> What the exercise asks: Locate every line in the data below that contains the string "This", treating uppercase and lowercase as different, and copy each of those lines out in full.
--- BEGIN ---
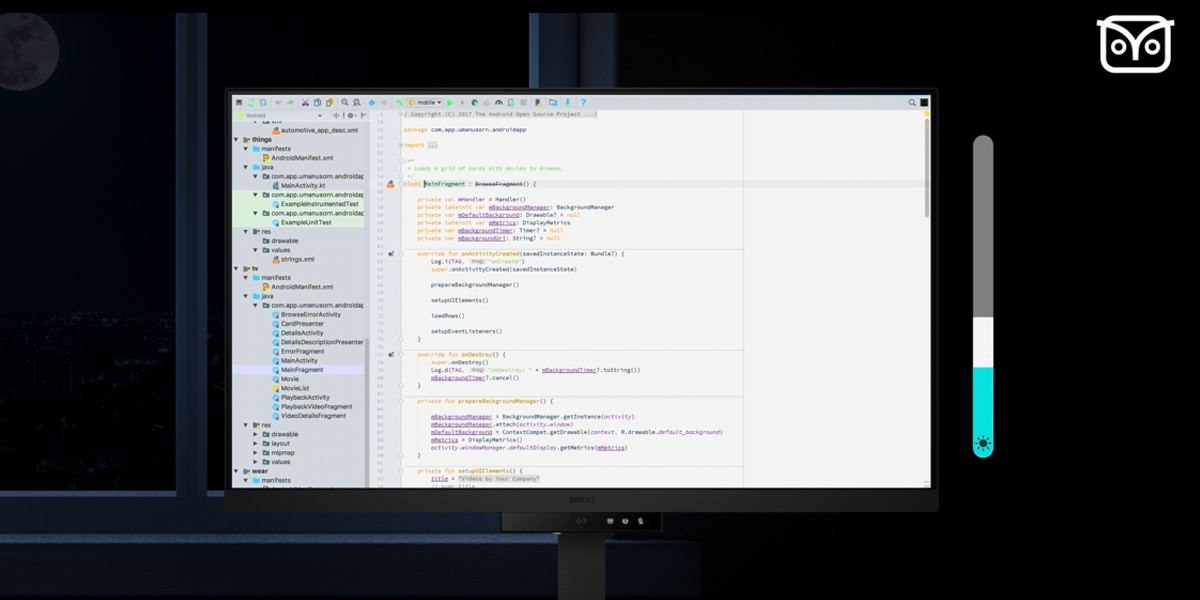
Task: Open the mobile run configuration dropdown
Action: (424, 102)
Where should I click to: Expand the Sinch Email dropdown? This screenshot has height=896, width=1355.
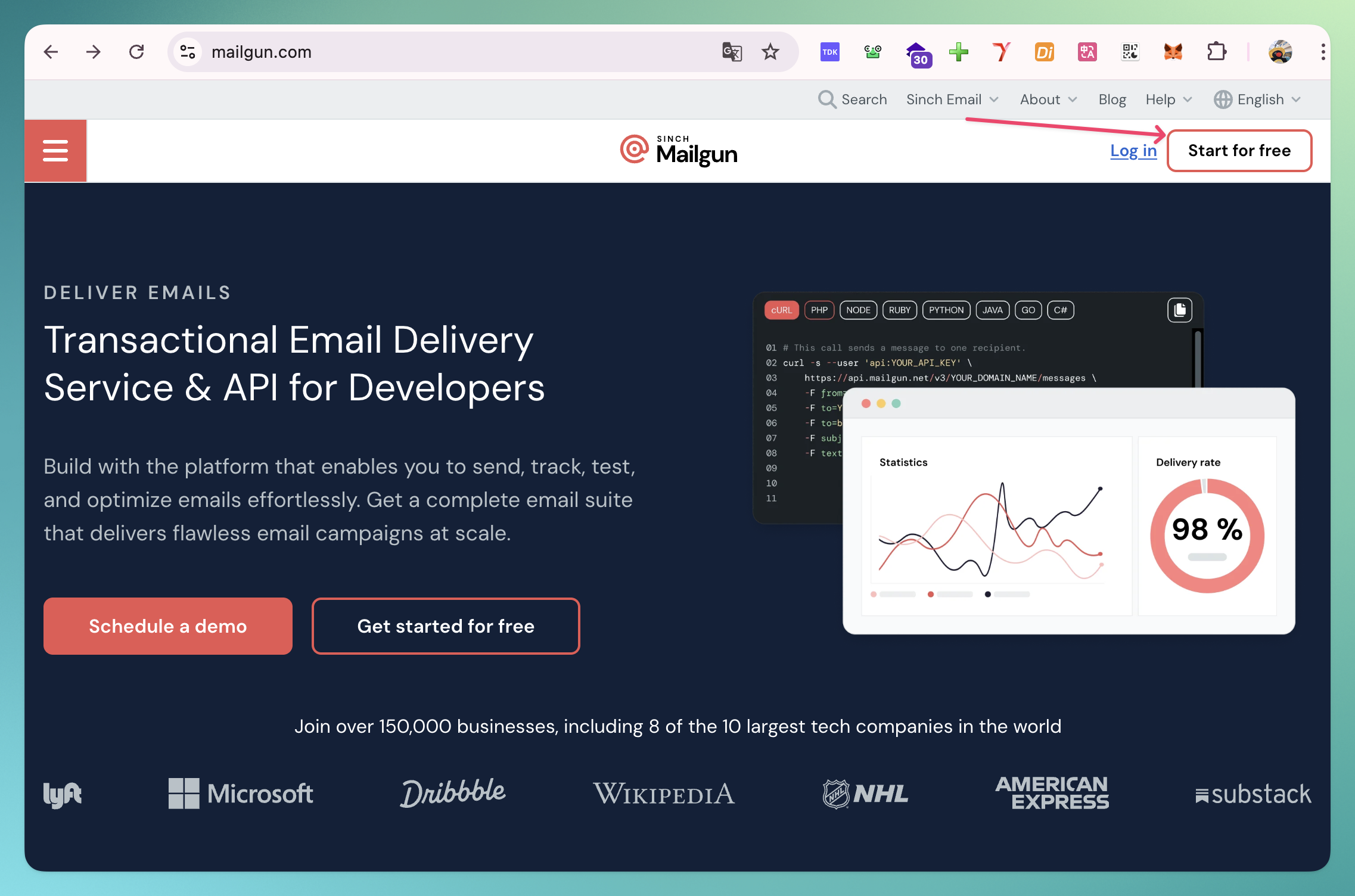pos(952,99)
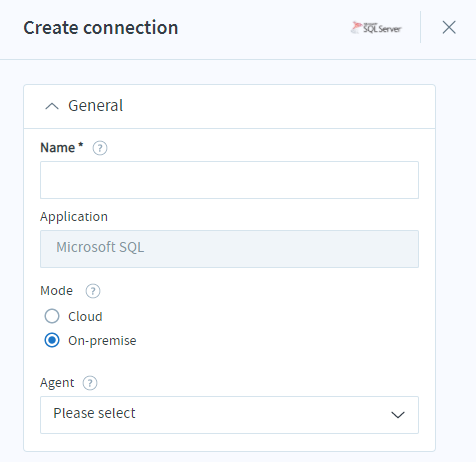Click the Agent dropdown arrow
This screenshot has height=462, width=476.
(x=398, y=415)
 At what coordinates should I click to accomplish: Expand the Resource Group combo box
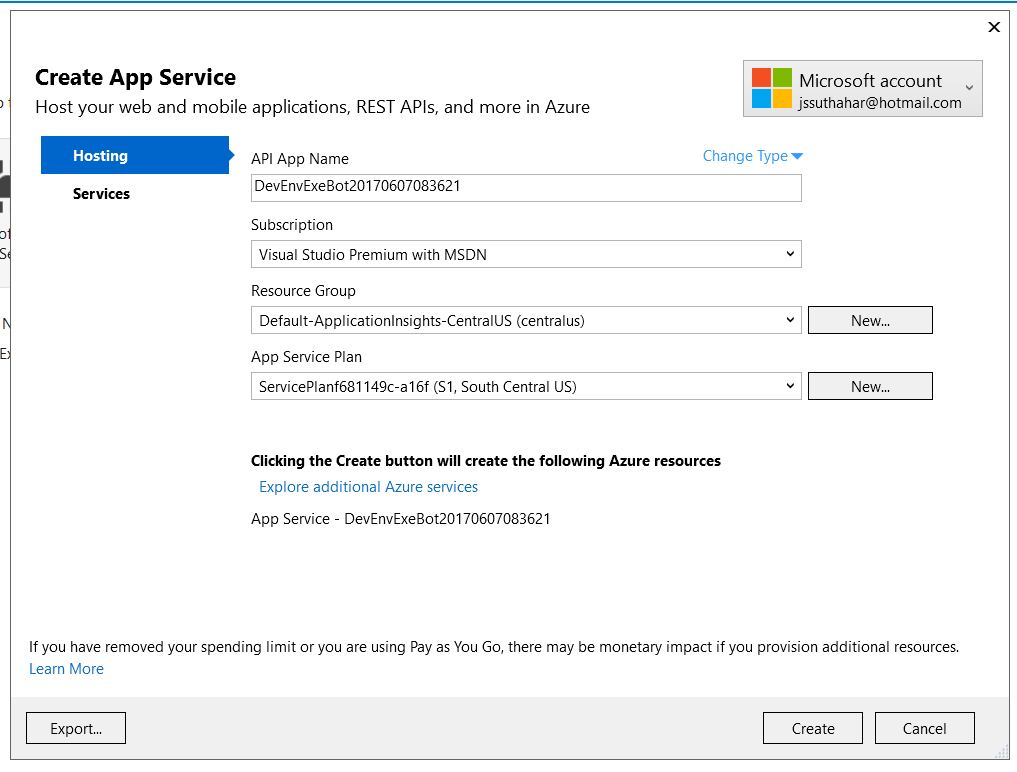coord(526,320)
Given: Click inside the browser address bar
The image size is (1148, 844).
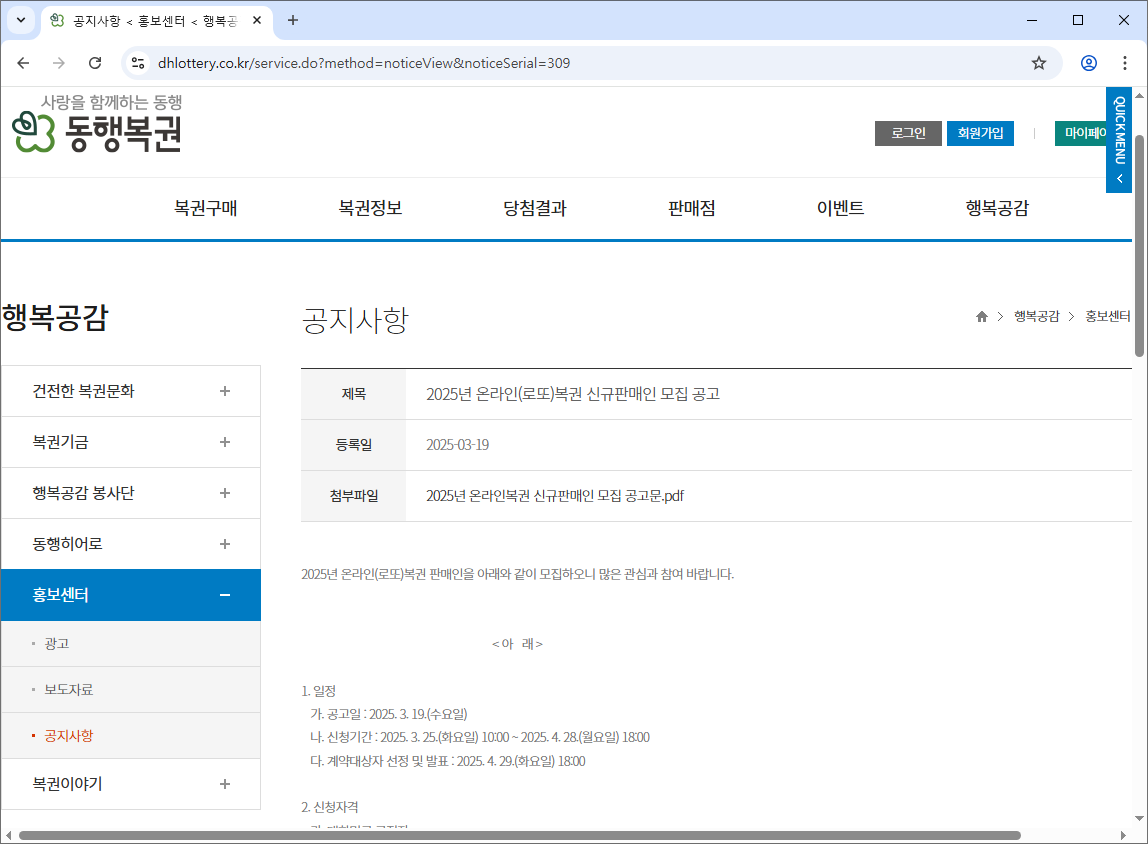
--- END ---
> Problem solution:
Where should I click to: Expand the Sinch Email dropdown? This screenshot has height=896, width=1355.
This screenshot has height=462, width=476.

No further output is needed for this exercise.